St. Anthony Falls Laboratory, University of Minnesota, Minneapolis, MN 55414, USA.
Water Res. 2013 Sep 15;47(14):5362-70. doi: 10.1016/j.watres.2013.06.011. Epub 2013 Jun 15.
The aqueous solubility (log S) of xenobiotic chemicals has been identified as a key characteristic in determining their bioaccessibility/bioavailability and their fate and transport in aquatic environments. We here explore and evaluate the use of a state-of-the-art data analysis technique (Project to Latent Structures, PLS) to estimate log S of environmentally relevant chemicals. A large number (n = 624) of molecular descriptors was computed for over 1400 organic chemicals, and then refined by a feature selection technique. Candidate predictor descriptors were fitted to data by means of PLS, which was optimized by an internal leave-one-out cross-validation technique and validated by an external data set. The final (best) PLS model with only four variables (AlogP, X1sol, Mv, and E) exhibited noteworthy stability and good predictive power. It was able to explain 91% of the data (n = 1400) variance with an average absolute error of 0.5 log units through the solubilities span over 12 orders of magnitude. The newly proposed model is transparent, easily portable from one user to another, and robust enough to accurately estimate log S of a wide range of emerging contaminants.
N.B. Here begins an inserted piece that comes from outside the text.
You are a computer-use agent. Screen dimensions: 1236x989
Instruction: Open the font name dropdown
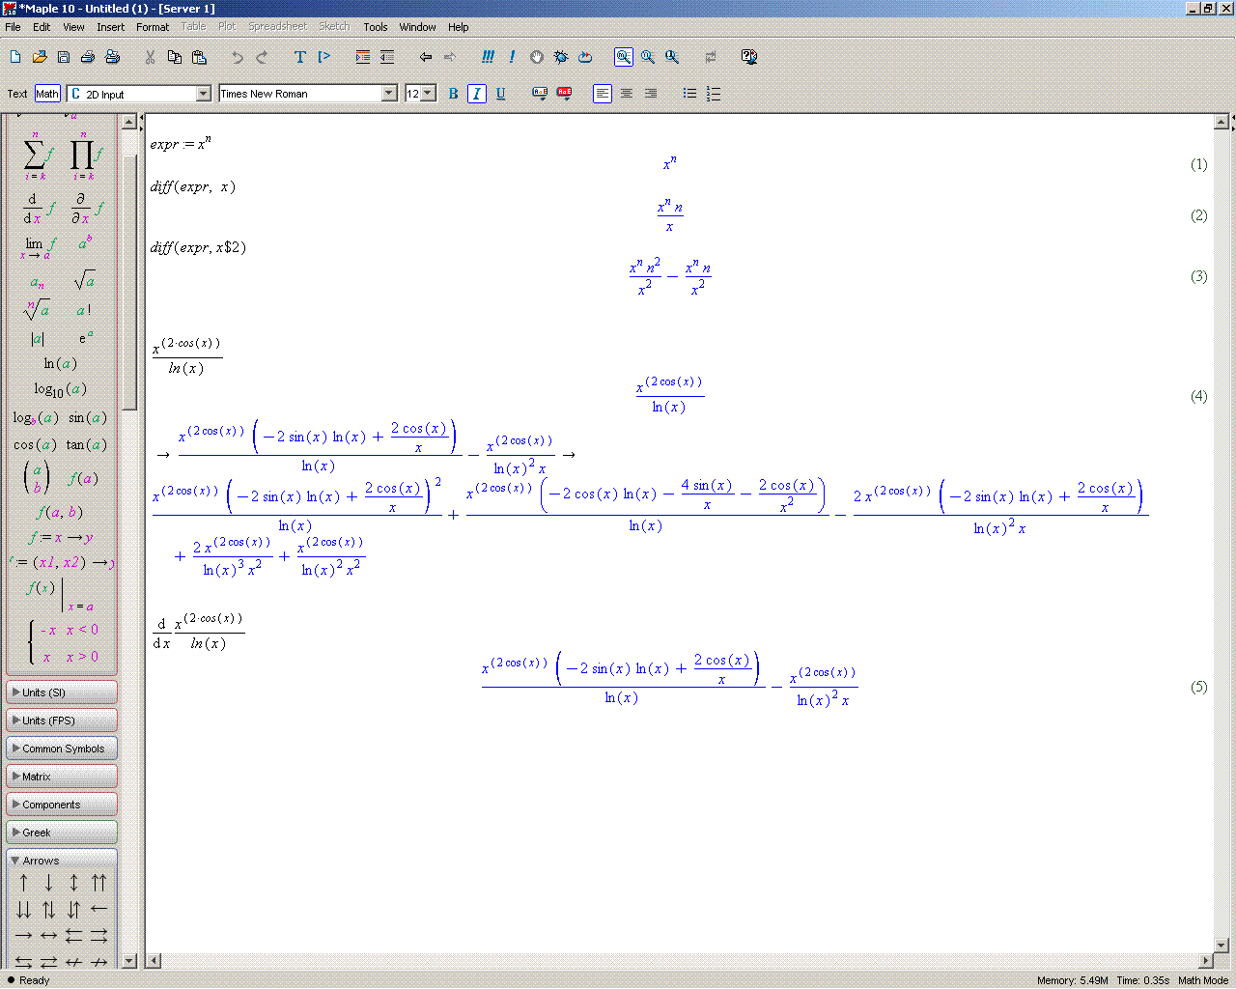point(389,94)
外源性化学物质的水溶解度(log S)已被确定为决定其生物可及性/生物利用度以及在水生环境中的归宿和迁移的关键特性。在这里,我们探索并评估了使用最先进的数据分析技术(潜在结构计划,PLS)来估计环境相关化学物质的 log S。为超过 1400 种有机化学品计算了大量(n = 624)分子描述符,并通过特征选择技术进行了精炼。候选预测描述符通过 PLS 拟合到数据中,通过内部留一法交叉验证技术进行优化,并通过外部数据集进行验证。最终(最佳)PLS 模型仅使用四个变量(AlogP、X1sol、Mv 和 E)具有显著的稳定性和良好的预测能力。它能够通过跨越 12 个数量级的溶解度解释 91%的数据(n = 1400)方差,平均绝对误差为 0.5 log 单位。新提出的模型是透明的,易于在用户之间移植,并且足够稳健,可以准确估计广泛的新兴污染物的 log S。